# Après SSD le ventilo reste bloqué à fond !



## Lapin60 (7 Février 2013)

Bonjour

Suite à une mort de disque dur j'ai installé un SSD sur mon IMAC 27"
le ventilo reste bloqué et souffle comme un dingue ! 

que faire ? la température selon Istat est dans les 30° CPU

Merci de vos lumières !

Guillaume


----------



## Jozofa (7 Février 2013)

Dis nous un peu plus, où as tu installé le SSD par exemple.


----------



## Sly54 (7 Février 2013)

Bonjour,

Quel modèle d'iMac ? (iMac 2011 ?)


----------



## Lapin60 (8 Février 2013)

C'est un IMAC deDécembre 2011, le 27"

Le SSD est à la place de l'HDD d'origine, dans un berceau 2,5" vers 3,5".
Quelques détails: avec Istat on suit que:
- au démarrage le ventilo Disques tourne à environ 1600 Tmn puis en une 20 aine de minutes monte à 3600 tmn et devient bruyant. Ce n'est donc pas bloqué au démarrage à fond comme un capteur en panne ou débranché, c'est comme si qqchose chauffait graduellement.
Or rien ne chauffe particulièrement: le proc ne dépasse pas 30°. Une fois ouvert tout de suite après l'arrêt, les éléments sont à peine tièdes.
- le ventilo du proc reste à environ 980 TMn 
- le SSD reste froid.

Le mac consomme un peu plus de jus puisqu'il a échangé un HDD qui utilise 12V 0,55A + 5V 0,68A total 7,6W, par un SSD qui demande 5V 1,87A soit 9,35 Watts. 

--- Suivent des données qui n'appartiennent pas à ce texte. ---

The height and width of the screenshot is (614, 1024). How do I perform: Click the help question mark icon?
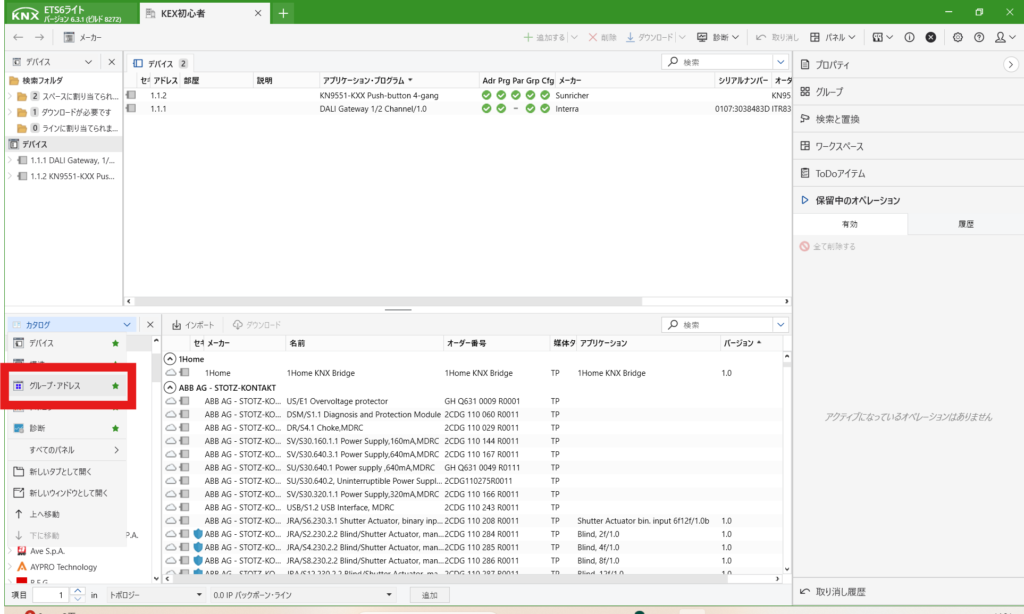tap(979, 37)
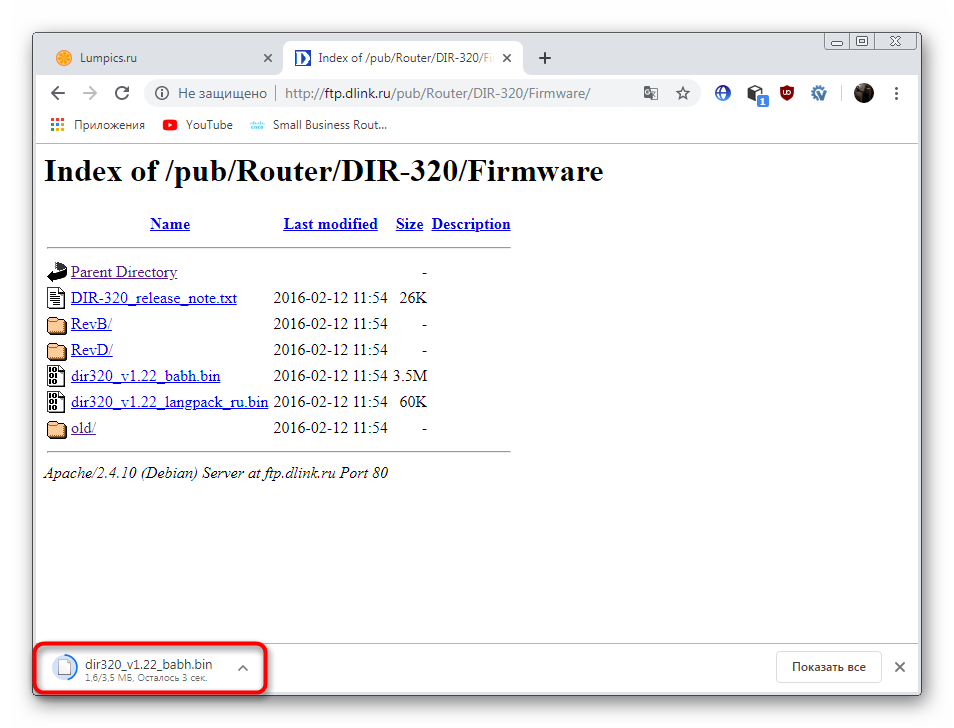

J'ai trouvé un lien vers le manuel de dépannage de l'IMAC et il mentionne DES capteurs,  je n'y ai pas touché sauf celui qu'il faut démonter pour enlever l'écran.

je donne ma langue au greffier !

En attendant vos réponses, je vais allumer la bête avec écran démonté, voir ce que ça donne.

---------- Nouveau message ajouté à 09h20 ---------- Le message précédent a été envoyé à 09h05 ----------

Bon, autre essai: je viens de redémarrer sur un autre disque dur tournant, clone bootable fait auparavant.
tout est normal, pas de bruit ventilo.
Donc mon problème vient du SSD qui est géré d'une façon trop différente que celle du HDD.

Quelle adaptation faut il faire ?

MErci !

---------- Nouveau message ajouté à 09h25 ---------- Le message précédent a été envoyé à 09h20 ----------

Quelques mesures Istat:
- avec un HDD, le proc reste à 30°, le ventilo Disque reste à 1099 Tmn

Bon, ça commence à ressembler à un achat inutile !

---------- Nouveau message ajouté à 09h42 ---------- Le message précédent a été envoyé à 09h25 ----------

Formidable, je fais les questions et les réponses !

Donc j'ai googlé fortement et suis arrivé sur un post qui explique tout ça:
- le HDD d'origine utilise le capteur interne + le firmware du disque au disque pour réguler le ventilo.
- en changeant le HDD par un SSD j'ai perdu cette fonction et suis maintenant avec un ventilo non régulé.

Remède: petit soft comme HDD Fan Control, hélas payant.
je vais essayer.

Ceci posé, je dois avouer que le SSD est plus rapide OK mais ce n'est pas tellement flagrant pour mes applis très simples. Donc est ce que ça vaut la peine ?
sous windows oui alors sans aucun doute, mais sous Mac c'est moins évident.


----------



## Jozofa (8 Février 2013)

Salut,

pas mal tes recherches, perso j'avais ajouté un SSD dans mon Imac 27 et laissé le HDD.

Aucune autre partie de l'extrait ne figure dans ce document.